Group	Model Configuration	SDR (dB)
1	w/o NBS and CBM	4.721
2	w/o NBS	5.015
3	w/o CBM	4.779
4	full RCBNet	5.463
5	w/o gating mechanism	4.932

presents the ablation study results. The following can be observed: (1) Group 2 achieves a 5.015 dB SDR by retaining band-splitting while removing cross-band modeling, showing a 6.2% improvement over Group 1. This demonstrates the fundamental importance of frequency band decomposition. Similarly, Group 4 (full model) outperforms Group 3 by 14.3%, demonstrating the critical role of cross-band interaction modeling. (2) The marginal SDR improvement in Group 3 (+1.2% over Group 1) suggests limited benefits from intra-band modeling alone. The 8.9% SDR boost in Group 4 compared to Group 2 demonstrates the necessity of cross-band feature modeling. (3) The optimal performance of Group 4 demonstrates synergistic cooperation between non-uniform band-splitting and cross-band modeling modules. (4) In Group 5, the gating mechanism is removed, while all the other components remain identical to Group 4. This results in an SDR performance drop to 4.932 dB, representing a 9.7% degradation compared to the full model. These findings underscore the gating mechanism’s critical role in dynamically regulating information flow and suppressing non-stationary noise components.

Figure 10 provides waveform-level insights. Group 1 shows a significant deviation from the original signal. Group 2 recovers basic waveform contours but introduces overshoot during the rising edge near 0.004 s, revealing localized temporal estimation errors that cross-band constraints could mitigate. Group 3 achieves high temporal alignment with the precise reconstruction of subtle fluctuations at 0.0025 s and 0.0065 s, demonstrating the intra-band modules’ capacity for local temporal coherence preservation. Group 4 produces near-perfect waveform matching with smoother slope transitions and enhanced structural continuity. Compared with Group 4, the waveform of Group 5 changes more dramatically, which indirectly proves the contribution of the gating mechanism to suppressing non-stationary noise.
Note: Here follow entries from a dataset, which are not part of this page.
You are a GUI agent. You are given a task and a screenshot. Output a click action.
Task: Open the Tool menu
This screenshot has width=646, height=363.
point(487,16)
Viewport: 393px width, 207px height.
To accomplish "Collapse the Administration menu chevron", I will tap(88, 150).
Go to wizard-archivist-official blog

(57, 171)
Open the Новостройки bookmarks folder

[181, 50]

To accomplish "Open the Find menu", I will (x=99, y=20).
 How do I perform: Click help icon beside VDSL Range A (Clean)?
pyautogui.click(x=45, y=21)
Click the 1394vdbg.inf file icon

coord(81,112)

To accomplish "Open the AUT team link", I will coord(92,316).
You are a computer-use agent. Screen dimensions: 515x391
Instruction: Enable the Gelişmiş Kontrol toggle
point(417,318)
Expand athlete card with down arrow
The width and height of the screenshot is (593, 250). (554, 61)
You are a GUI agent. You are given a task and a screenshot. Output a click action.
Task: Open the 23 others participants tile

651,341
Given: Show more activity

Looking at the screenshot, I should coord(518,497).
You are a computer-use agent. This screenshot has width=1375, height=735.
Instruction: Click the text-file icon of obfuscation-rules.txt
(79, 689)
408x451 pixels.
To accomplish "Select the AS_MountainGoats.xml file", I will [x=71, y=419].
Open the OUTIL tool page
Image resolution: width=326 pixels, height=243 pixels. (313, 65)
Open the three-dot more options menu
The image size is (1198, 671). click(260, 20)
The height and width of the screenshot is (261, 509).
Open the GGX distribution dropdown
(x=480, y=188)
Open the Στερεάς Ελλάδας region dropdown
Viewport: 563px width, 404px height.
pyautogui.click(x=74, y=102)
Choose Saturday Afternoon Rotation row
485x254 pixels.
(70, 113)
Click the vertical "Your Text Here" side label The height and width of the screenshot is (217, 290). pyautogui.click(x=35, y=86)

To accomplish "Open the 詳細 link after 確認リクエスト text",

In general, the ablative results demonstrate the effectiveness of our designed modules.

6. Conclusions and Future Work

In this work, we propose a novel Robust Cross-Band Network (RCBNet) for underwater BSS to overcome limited feature discrimination and inadequate robustness against non-stationary noise challenges. We first propose a non-uniform band split strategy to decompose mixed signals. Next, we apply a parallel gating mechanism for intra-band modeling to enhance robustness. Subsequently, we design a bidirectional-frequency RNN for inter-band modeling to capture global dependencies. Experimental results demonstrate that RCBNet outperforms the advanced model and achieves a 0.779 dB improvement in the SDR.

In the future, it is worthwhile to study how to further improve the adaptability of deep learning-based BSS models in underwater scenarios and how to reconstruct waveforms under unforeseen complexities and at finer levels of detail. In addition, the integration of reinforcement learning techniques into the RCBNet framework is worth exploring.